Never lose your sense of wide-eyed wonder.

And sometimes even with smashed fingers, a girl's got to go to Sears!

 

Sunday, November 5, 2006

What kind of love that must be!

i just got back from a long autumn walk, air is just perfect for such things and i decided to walk through our local, old and grand cemetery.  Now stick with me for a minute - it's broad daylight, quiet in there and has paved roads.  Peaceful.  i've never walked in there but think it might become some place i will be going often.

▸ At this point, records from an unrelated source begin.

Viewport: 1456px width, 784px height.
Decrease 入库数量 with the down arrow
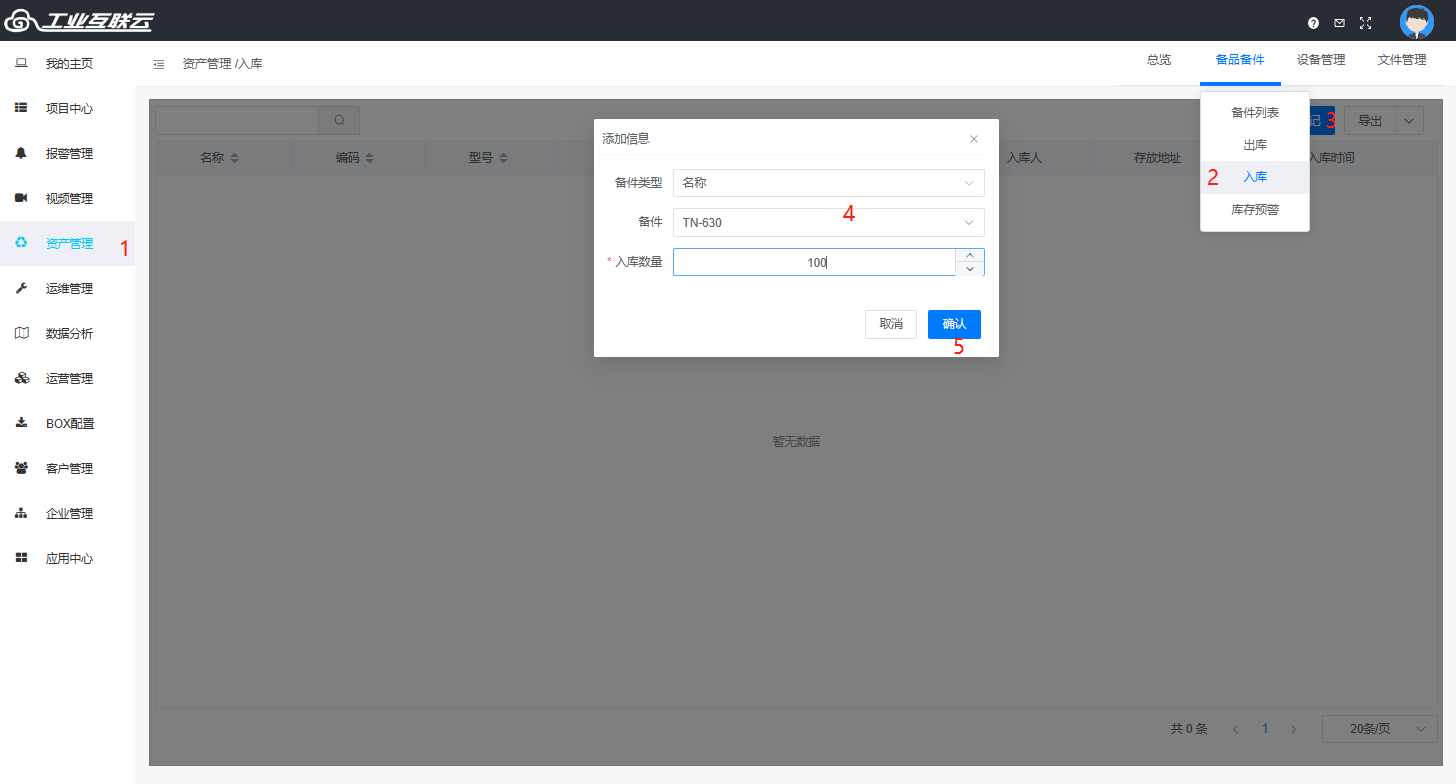pyautogui.click(x=970, y=269)
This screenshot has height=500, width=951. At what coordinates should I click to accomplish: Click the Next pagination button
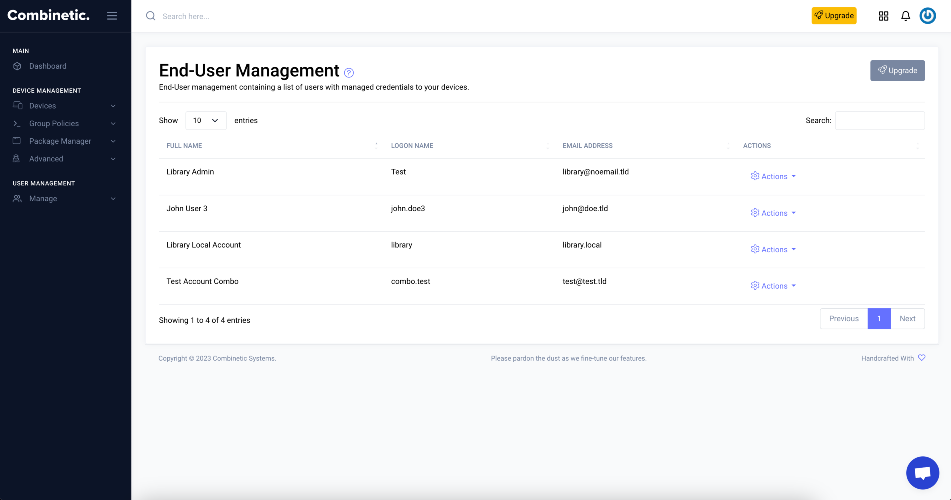907,319
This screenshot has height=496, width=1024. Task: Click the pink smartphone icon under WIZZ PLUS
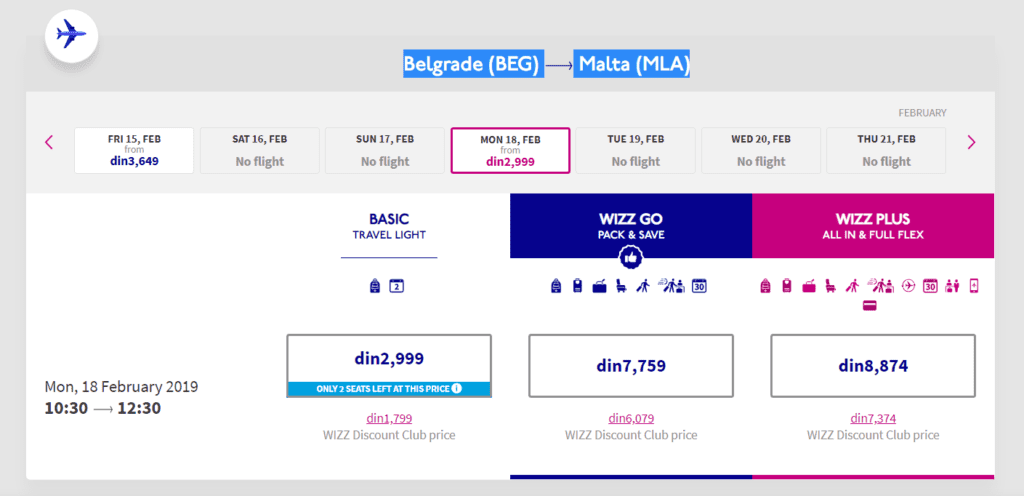974,286
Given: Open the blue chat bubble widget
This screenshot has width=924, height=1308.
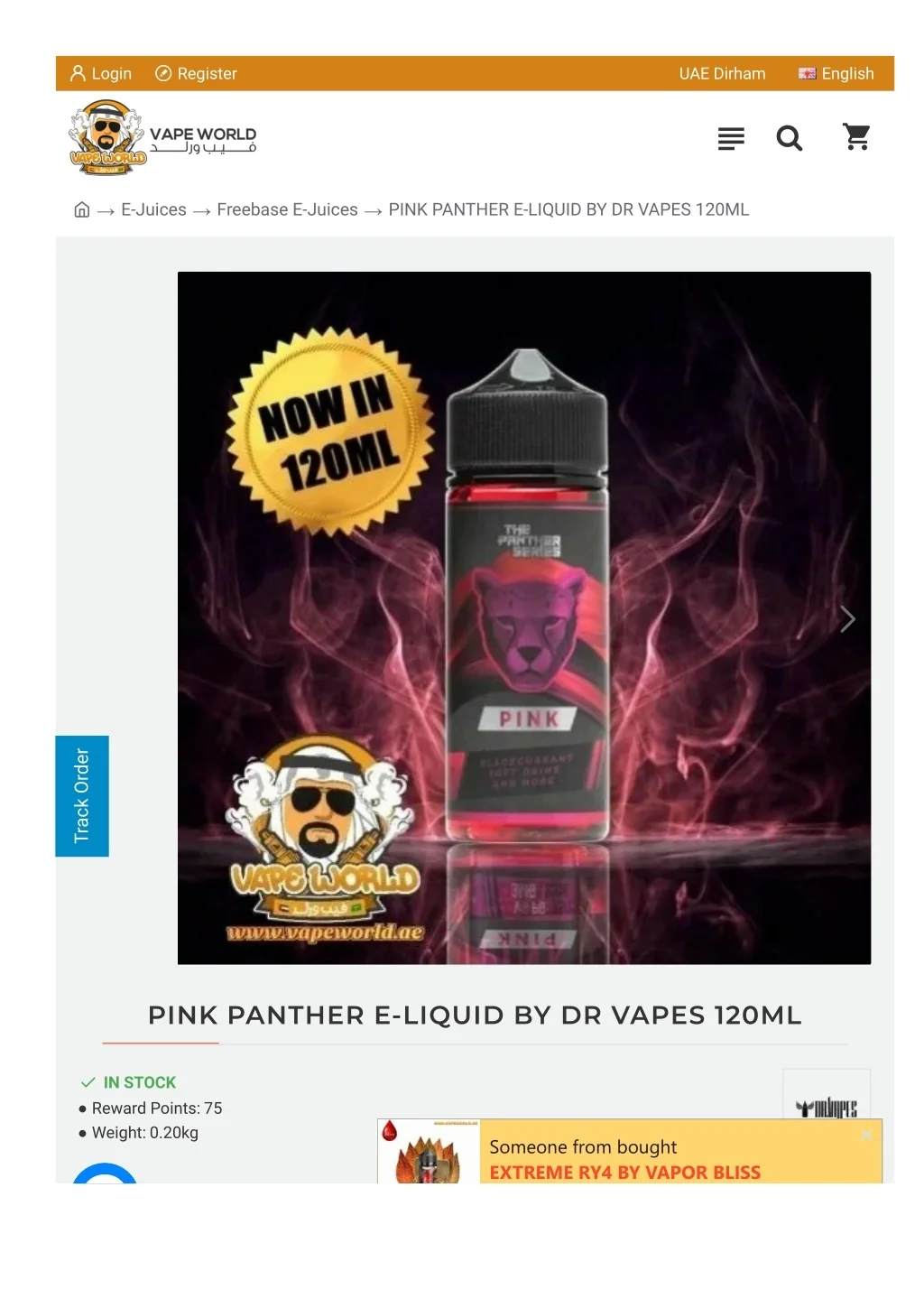Looking at the screenshot, I should [105, 1173].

Anyway - as i was walking, i looked at some of the tombstones just because i'm curious and more than once i saw where a wife would die (1907 seemed to be a bad year) and a couple of months later the husband would die.  Now perhaps it was because of infulenza or some other disease, but i've also heard and seen where a spouce will just 'give up' and die quite soon after their loved one.

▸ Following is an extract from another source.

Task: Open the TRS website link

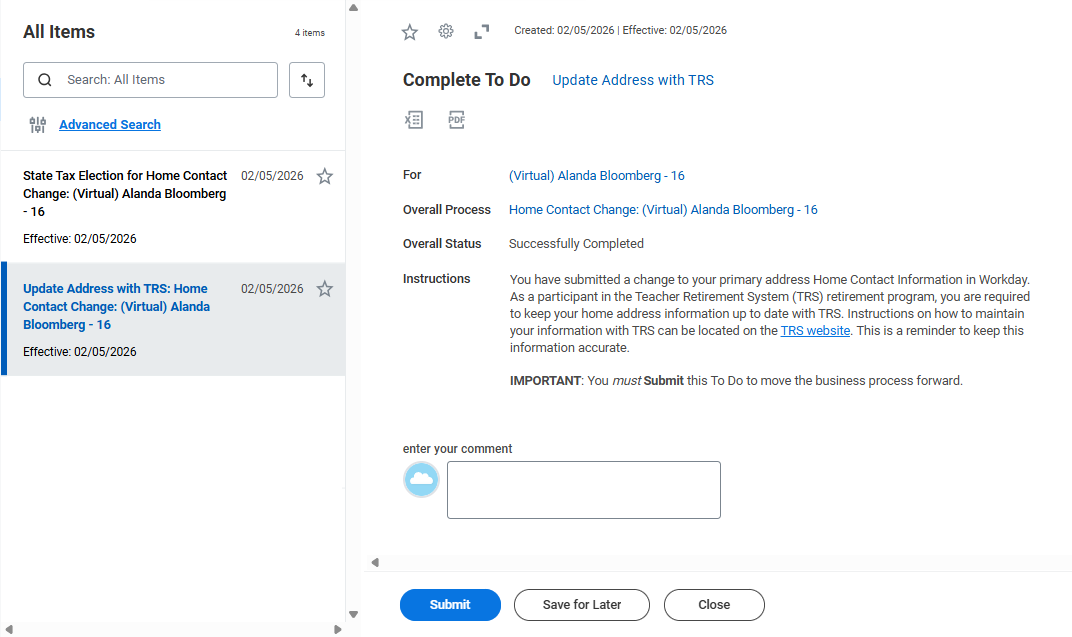Action: coord(815,331)
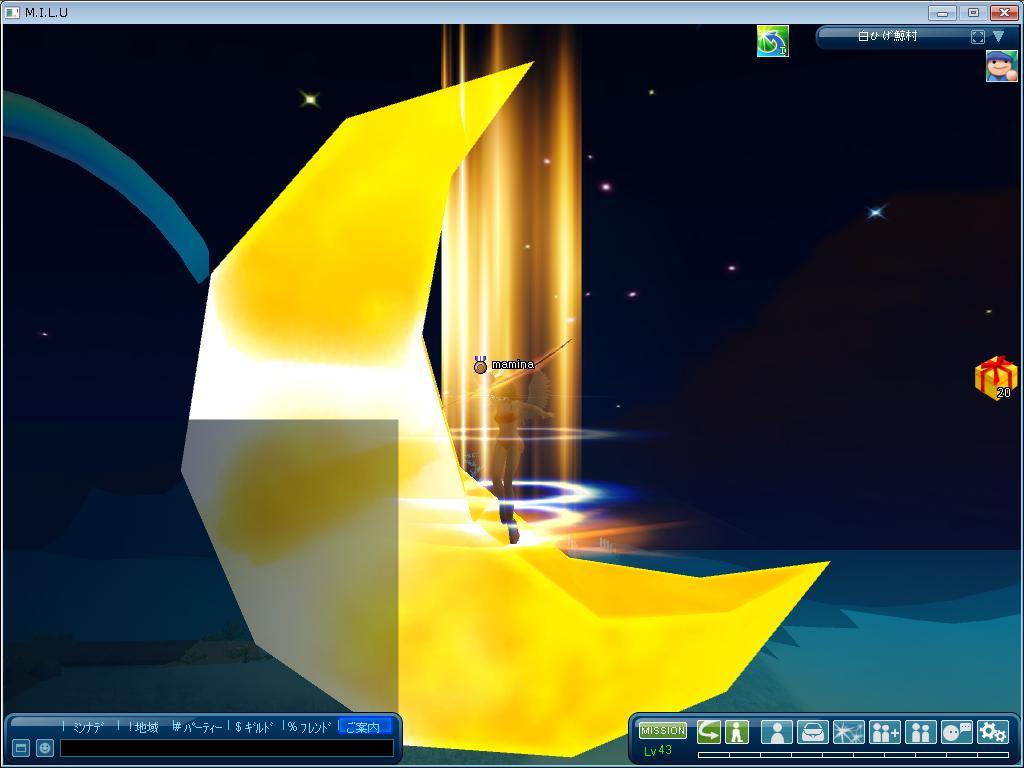1024x768 pixels.
Task: Open the MISSION panel
Action: (x=662, y=731)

Why is this?  Is it because the love the two had between them was so powerful and strong that when one half of the love was gone, life wasn't worth living any longer?   And why does it seem that men, in all of their strength and manliness, seem to 'give up' before a woman will, in this matter?

And why does it seem that such things used to happen but not so much any more...in other words, has something changed in the way we love that we don't give ALL of us when we do so?

Odd things to ponder while walking, but in all honesty, these things make me wonder.

hmm...more to write on this but perhaps should think it through longer.